Thursday, January 21, 2016

About mistakes... oops!



Some say that an enlightened business/agency/enterprise is one that provides the freedom to make mistakes. Quantmleap had a posting on this very topic.

Perhaps... But, I don't agree with the broad idea that we need to allow for and accept mistakes. Mistakes are only tolerated up to some point, then ....

OPM
If you're working your own money, then you're free to make mistakes. But, if you're working with other people's money (OPM) it's all together a different situation.

Take a risk
This idea about mistakes should be more narrowly drawn, to wit: we need the latitude to take risks --some of which may not work out -- that are within the risk tolerance of the enterprise. How do we know what the tolerance limits are? We can ask, or by experience and intuition we learn/know the boundaries.

Here's the tricky part: risk attitude is not stationary: it matters when you look at it. Over time, optimism abates; pessimism rises. And, prospect theory tells us that risk attitude is different if you are facing a choice between bad or worse or between good or better.

So, it matters when the mistake is made (temporal dependency) and matters whether or not a mistake was made trying to avoid a really bad outcome (utility dependency)

We also need the latitude to make tactical errors (mistakes in some cases or calculated risks in others) so long as we don't make a strategic error.
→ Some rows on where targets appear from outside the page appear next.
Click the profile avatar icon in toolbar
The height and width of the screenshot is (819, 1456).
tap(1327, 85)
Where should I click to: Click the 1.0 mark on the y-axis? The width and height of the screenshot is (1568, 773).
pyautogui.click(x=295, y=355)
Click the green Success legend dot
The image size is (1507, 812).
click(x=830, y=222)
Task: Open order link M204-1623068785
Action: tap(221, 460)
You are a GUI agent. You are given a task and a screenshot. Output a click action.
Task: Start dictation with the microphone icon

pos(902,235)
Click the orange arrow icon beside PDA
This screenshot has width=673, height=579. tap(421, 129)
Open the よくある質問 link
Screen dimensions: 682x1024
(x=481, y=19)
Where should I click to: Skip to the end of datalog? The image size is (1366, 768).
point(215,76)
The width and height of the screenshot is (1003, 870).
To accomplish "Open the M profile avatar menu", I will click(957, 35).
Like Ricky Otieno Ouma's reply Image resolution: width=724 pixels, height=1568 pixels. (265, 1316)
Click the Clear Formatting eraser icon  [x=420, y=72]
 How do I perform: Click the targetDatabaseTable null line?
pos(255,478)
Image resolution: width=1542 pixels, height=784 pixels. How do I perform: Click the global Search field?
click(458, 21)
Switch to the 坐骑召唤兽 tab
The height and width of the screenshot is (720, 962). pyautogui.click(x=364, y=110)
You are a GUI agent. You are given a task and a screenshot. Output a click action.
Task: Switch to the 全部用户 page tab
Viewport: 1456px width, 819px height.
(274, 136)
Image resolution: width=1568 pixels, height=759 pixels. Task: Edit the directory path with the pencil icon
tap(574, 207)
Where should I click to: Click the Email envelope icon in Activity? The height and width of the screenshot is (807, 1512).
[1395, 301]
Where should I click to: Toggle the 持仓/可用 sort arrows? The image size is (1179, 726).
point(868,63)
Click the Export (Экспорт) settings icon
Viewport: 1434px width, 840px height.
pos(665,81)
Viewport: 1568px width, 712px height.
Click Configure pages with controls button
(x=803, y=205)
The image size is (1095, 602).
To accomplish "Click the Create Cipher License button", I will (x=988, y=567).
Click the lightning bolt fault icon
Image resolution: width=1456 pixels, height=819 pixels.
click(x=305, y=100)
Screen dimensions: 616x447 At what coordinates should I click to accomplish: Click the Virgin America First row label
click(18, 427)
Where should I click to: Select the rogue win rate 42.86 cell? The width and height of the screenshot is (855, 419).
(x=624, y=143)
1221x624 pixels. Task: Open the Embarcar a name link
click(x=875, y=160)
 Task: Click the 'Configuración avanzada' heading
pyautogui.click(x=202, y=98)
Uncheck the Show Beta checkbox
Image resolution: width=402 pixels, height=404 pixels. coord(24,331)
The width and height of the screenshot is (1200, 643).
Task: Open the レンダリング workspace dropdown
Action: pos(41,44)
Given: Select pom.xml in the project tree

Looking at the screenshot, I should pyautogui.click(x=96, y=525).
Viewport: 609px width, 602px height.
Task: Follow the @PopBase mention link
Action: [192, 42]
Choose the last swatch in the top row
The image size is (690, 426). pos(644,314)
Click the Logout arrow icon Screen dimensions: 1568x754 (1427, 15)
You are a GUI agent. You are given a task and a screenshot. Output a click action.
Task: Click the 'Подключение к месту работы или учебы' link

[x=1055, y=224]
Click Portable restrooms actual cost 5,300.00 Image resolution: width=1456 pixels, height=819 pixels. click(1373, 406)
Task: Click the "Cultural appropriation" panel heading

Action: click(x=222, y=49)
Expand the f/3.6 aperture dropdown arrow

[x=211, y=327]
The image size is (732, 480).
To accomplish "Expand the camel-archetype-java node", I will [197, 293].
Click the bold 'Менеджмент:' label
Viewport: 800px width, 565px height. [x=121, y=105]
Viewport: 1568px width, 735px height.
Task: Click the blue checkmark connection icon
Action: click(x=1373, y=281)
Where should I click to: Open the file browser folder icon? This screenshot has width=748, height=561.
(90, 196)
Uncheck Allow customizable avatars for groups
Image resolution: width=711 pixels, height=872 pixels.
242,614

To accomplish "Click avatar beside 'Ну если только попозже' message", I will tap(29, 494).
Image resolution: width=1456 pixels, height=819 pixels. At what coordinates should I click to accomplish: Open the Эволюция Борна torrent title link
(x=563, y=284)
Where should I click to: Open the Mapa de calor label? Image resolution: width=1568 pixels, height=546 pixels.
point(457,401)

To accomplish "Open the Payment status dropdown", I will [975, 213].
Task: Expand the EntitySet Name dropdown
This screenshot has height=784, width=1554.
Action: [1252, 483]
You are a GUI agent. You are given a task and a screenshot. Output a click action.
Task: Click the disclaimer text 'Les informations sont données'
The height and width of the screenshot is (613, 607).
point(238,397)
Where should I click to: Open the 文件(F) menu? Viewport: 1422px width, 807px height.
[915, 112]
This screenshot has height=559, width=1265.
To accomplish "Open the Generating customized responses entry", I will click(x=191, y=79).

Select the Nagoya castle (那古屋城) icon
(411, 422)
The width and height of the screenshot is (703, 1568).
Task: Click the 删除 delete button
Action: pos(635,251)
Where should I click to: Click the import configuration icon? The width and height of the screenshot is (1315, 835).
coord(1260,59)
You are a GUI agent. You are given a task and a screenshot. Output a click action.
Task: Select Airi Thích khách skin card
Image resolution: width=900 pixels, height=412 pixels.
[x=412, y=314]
That is, we can be wrong tactically so long as we can recover and get back on a track toward the strategic objective. But to make a mistake on the strategic objective is almost always fatal.

Causality
We should also be mindful that -- even with the latitude allowed for these classes of mistakes or errors in assessment or even judgment or risks gone bad -- the cause or causality of the mistake is material. Negligence will never be tolerated; so also duplicity, though innocent ignorance may be ok.  Thus, the same mistake (effect) with different cause may be tolerable, or even thought to be a good bet that didn't work out.

Absolute?
Consequently, as in all 'rights', the right to make a mistake is not absolute;  as a practical matter there are often many constraints to even a liberal degree of latitude.